:: AIM OF THE TASK ::
Identify each line below containing the string "computer" and copy it.

:: SOURCE RECORDS ::
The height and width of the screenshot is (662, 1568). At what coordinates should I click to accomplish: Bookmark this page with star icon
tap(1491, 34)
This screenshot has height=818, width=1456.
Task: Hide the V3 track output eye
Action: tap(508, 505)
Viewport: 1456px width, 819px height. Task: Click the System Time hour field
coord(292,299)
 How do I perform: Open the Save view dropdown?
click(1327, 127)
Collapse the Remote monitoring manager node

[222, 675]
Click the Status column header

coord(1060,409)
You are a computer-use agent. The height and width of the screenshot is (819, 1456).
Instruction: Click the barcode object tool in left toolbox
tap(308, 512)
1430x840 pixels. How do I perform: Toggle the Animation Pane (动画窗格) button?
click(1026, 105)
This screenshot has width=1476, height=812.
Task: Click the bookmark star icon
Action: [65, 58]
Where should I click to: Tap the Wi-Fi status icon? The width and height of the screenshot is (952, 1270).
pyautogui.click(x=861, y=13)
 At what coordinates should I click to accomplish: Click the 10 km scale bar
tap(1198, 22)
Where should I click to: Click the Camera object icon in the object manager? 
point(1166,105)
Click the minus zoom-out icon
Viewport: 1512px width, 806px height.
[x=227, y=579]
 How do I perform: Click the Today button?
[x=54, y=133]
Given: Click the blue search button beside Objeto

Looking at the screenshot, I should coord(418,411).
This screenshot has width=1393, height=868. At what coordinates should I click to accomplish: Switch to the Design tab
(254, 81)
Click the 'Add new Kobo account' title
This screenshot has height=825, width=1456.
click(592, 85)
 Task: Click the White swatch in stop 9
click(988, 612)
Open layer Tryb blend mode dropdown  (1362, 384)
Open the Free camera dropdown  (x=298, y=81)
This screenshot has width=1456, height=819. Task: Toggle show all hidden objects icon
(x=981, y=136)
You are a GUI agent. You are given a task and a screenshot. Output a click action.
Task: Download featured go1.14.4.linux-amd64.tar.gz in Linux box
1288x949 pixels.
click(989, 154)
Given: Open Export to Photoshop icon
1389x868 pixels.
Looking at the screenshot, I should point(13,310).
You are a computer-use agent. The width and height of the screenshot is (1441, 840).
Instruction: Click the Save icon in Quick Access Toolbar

:: YOUR RESPONSE ::
You are a computer-use agent. The height and width of the screenshot is (819, 1456).
You are a computer-use agent. The width and height of the screenshot is (1441, 840).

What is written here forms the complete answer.